# DIRECTIVE:
Write out the rows word for word, from the first line through the line with "(x=15, y=89)", and nothing more.

+++ PROVIDED RECORDS +++

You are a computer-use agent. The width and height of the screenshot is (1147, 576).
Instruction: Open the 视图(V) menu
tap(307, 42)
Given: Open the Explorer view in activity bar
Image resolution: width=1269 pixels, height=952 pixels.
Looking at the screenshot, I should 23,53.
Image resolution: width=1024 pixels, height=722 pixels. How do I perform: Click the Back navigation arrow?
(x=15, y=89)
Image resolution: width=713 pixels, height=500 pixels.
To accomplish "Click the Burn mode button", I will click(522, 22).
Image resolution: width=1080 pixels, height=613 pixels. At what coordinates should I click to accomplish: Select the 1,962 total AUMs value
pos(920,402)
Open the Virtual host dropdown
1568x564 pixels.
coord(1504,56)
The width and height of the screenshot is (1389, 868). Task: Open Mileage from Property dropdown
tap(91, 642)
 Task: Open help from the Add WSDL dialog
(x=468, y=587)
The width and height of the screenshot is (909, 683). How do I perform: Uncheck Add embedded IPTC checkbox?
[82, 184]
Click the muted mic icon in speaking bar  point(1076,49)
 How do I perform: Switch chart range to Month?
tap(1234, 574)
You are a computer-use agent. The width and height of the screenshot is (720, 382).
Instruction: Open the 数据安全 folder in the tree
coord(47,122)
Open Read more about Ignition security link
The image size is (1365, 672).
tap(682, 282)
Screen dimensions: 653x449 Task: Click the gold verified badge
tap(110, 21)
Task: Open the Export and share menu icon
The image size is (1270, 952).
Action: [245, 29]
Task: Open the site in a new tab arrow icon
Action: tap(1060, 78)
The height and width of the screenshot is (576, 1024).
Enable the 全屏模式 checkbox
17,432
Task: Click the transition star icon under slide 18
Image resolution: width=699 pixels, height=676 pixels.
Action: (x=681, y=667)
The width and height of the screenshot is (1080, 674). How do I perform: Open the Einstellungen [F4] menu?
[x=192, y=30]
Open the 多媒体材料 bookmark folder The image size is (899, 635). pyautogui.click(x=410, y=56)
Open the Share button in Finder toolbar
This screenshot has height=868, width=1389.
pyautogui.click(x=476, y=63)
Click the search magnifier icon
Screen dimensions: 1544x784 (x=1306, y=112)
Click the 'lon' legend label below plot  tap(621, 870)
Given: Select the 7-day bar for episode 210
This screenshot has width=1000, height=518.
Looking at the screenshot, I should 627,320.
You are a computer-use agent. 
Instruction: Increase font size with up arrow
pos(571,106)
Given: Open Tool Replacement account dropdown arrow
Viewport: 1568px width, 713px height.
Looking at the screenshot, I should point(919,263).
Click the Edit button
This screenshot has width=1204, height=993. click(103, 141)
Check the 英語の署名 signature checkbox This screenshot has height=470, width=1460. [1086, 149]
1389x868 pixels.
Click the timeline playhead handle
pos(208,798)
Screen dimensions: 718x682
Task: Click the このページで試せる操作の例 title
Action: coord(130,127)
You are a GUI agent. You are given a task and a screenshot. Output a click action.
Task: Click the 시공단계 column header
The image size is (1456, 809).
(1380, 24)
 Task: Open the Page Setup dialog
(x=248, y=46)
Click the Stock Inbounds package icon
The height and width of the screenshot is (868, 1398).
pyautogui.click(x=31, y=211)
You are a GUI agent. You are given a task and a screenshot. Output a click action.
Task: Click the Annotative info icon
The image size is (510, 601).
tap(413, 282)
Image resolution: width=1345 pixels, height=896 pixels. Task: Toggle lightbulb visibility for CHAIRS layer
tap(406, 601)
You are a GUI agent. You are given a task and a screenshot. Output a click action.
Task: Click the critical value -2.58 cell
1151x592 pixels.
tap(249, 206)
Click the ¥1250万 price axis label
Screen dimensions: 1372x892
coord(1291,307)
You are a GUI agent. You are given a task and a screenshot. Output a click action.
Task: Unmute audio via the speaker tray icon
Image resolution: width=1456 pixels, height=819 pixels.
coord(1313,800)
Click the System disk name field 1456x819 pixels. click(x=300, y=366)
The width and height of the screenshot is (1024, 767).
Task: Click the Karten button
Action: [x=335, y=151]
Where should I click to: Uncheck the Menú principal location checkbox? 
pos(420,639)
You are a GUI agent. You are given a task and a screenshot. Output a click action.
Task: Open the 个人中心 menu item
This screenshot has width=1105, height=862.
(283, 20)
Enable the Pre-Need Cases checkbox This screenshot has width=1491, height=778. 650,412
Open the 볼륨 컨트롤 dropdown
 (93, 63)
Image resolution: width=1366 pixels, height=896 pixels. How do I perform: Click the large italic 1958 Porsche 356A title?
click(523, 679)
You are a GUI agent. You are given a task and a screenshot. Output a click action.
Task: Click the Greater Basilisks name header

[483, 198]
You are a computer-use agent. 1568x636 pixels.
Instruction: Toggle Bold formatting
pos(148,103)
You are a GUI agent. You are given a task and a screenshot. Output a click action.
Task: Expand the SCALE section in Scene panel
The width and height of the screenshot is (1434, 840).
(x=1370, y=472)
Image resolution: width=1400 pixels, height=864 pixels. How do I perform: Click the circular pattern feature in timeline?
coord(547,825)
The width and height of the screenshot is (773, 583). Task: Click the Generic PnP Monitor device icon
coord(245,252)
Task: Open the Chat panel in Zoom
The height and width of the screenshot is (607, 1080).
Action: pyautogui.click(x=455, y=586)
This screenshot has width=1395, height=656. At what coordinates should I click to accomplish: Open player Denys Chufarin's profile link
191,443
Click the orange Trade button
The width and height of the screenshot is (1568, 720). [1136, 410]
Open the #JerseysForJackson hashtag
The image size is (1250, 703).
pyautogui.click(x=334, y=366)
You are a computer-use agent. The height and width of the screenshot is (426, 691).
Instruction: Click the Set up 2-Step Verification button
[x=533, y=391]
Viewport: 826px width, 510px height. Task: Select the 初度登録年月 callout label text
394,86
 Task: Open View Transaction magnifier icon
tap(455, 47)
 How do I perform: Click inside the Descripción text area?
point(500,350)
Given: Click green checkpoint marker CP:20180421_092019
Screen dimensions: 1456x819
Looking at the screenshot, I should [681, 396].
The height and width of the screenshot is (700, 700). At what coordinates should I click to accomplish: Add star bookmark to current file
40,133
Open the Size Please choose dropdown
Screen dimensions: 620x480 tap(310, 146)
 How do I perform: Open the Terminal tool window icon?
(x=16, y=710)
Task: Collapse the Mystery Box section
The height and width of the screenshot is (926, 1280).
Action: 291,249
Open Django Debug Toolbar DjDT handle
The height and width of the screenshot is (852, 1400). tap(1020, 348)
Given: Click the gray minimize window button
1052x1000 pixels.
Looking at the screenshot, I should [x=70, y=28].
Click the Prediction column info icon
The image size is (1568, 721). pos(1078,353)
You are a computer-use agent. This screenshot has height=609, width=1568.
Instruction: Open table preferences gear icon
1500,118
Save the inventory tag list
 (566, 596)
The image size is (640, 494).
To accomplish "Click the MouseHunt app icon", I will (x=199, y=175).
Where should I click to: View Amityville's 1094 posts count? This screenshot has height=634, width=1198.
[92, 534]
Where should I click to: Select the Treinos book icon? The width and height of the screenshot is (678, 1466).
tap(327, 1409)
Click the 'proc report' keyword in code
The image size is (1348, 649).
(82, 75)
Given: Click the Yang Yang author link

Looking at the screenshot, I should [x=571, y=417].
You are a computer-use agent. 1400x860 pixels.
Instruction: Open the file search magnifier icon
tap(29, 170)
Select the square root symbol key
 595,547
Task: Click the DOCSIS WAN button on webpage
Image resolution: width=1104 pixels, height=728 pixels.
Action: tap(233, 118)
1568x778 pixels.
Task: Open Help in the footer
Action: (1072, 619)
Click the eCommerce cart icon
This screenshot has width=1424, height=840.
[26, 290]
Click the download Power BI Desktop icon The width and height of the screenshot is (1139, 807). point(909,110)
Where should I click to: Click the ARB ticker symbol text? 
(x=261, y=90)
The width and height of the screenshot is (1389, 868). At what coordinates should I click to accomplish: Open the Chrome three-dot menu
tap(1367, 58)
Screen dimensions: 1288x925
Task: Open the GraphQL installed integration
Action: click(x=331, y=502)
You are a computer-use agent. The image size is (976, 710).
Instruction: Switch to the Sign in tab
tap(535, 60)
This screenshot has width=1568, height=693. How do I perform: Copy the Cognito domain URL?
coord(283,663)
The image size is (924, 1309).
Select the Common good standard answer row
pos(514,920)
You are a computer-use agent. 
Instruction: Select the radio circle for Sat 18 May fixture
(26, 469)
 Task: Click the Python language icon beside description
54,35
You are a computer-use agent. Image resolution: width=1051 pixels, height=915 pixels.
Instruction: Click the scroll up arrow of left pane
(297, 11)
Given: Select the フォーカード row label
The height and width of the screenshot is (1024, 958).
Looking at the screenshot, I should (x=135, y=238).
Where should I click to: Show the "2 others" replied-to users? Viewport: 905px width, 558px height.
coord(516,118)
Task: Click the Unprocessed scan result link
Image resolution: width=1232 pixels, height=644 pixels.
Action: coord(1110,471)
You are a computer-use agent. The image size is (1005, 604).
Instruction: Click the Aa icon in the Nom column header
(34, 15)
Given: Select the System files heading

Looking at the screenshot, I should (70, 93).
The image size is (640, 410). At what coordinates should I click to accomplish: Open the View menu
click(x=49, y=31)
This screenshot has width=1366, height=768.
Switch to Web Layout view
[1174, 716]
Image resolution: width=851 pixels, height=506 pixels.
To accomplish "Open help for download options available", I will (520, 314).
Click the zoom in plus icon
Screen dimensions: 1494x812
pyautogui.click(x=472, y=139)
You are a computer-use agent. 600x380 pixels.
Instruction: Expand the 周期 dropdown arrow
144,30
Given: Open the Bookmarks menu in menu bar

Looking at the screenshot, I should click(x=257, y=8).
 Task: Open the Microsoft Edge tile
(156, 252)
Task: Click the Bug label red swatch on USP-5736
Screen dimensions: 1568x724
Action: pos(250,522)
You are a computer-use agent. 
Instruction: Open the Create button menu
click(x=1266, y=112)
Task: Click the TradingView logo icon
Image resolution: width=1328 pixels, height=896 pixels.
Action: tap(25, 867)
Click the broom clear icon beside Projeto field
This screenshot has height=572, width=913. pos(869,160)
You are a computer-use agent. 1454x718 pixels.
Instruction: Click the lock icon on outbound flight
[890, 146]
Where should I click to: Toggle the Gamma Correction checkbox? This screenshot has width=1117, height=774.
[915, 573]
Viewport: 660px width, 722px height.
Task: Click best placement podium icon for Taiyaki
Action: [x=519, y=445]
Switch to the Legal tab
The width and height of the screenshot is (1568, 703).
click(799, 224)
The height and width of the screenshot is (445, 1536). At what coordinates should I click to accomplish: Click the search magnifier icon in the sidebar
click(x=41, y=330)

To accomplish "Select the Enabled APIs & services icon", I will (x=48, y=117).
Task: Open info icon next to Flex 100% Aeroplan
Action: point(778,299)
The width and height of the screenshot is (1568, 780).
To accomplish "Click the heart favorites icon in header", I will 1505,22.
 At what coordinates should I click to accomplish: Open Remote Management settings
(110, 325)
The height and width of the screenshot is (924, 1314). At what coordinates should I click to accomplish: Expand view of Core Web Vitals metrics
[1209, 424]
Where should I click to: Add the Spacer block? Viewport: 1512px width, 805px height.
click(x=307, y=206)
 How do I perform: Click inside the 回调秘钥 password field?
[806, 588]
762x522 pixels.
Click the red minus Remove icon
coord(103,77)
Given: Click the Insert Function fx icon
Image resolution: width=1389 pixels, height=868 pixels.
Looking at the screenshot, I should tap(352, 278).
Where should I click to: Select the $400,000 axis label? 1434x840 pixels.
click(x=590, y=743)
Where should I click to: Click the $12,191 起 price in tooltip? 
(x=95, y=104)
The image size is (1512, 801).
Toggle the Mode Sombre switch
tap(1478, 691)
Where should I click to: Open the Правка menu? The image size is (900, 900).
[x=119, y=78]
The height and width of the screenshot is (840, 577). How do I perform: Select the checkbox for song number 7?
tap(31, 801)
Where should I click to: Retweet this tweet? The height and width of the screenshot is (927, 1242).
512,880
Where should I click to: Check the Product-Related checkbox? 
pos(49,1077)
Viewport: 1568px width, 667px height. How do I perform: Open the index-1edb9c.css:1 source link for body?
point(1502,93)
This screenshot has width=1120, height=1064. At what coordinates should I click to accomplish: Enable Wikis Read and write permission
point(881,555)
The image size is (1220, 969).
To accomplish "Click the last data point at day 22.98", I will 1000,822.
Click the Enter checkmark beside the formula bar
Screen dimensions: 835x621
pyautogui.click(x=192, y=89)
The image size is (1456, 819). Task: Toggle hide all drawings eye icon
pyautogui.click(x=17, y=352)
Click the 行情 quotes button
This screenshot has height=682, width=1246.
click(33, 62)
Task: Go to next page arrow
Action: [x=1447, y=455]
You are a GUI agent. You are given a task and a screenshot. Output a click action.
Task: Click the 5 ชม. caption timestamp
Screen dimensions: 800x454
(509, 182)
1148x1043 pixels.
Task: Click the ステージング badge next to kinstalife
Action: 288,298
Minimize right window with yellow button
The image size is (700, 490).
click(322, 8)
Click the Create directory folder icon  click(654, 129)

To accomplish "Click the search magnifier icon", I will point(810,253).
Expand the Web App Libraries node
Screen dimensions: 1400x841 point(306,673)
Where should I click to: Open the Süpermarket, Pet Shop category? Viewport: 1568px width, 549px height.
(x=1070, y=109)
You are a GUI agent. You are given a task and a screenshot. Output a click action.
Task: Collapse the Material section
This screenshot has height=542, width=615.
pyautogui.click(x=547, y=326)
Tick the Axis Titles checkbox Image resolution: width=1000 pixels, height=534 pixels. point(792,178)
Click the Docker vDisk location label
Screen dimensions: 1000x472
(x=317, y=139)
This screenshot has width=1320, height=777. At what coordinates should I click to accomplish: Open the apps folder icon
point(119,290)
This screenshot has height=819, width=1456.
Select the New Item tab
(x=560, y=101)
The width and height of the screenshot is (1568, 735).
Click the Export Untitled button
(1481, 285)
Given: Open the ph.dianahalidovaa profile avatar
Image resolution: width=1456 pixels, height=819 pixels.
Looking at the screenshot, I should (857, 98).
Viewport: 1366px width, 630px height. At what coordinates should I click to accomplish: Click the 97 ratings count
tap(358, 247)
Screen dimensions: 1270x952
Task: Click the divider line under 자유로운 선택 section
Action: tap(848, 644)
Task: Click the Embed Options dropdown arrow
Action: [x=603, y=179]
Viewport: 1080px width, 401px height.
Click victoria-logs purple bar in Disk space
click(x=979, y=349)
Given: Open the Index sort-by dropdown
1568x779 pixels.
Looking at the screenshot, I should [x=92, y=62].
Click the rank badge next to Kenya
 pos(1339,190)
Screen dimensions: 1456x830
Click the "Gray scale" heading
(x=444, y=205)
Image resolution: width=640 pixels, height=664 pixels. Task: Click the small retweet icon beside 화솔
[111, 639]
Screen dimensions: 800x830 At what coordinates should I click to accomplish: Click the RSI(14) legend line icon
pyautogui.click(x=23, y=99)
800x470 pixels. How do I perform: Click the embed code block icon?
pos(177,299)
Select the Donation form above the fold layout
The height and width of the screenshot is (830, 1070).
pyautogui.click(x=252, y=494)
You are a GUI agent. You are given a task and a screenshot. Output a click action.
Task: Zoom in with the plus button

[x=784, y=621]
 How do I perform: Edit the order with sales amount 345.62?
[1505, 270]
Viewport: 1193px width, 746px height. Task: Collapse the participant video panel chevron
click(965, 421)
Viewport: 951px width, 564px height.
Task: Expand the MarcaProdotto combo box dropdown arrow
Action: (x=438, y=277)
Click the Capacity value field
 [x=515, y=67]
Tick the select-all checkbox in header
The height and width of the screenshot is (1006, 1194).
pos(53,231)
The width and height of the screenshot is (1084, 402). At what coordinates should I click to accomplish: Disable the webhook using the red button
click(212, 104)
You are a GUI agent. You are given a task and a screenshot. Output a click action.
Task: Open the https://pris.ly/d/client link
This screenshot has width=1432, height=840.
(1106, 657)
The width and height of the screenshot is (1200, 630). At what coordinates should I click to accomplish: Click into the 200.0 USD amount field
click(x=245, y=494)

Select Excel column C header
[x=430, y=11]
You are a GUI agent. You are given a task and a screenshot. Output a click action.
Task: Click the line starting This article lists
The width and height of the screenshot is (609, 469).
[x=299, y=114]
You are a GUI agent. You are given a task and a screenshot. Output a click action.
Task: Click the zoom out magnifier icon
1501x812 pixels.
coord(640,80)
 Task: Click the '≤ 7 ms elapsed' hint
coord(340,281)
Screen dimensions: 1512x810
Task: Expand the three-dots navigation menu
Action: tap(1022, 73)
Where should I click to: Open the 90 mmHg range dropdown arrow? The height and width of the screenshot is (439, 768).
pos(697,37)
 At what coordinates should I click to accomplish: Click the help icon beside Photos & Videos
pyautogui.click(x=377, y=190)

+++

# EXERCISE RESPONSE:
You are a computer-use agent. The width and height of the screenshot is (1147, 576).
Instruction: Open the 视图(V) menu
tap(307, 42)
Given: Open the Explorer view in activity bar
Image resolution: width=1269 pixels, height=952 pixels.
Looking at the screenshot, I should 23,53.
Image resolution: width=1024 pixels, height=722 pixels. How do I perform: Click the Back navigation arrow?
(x=15, y=89)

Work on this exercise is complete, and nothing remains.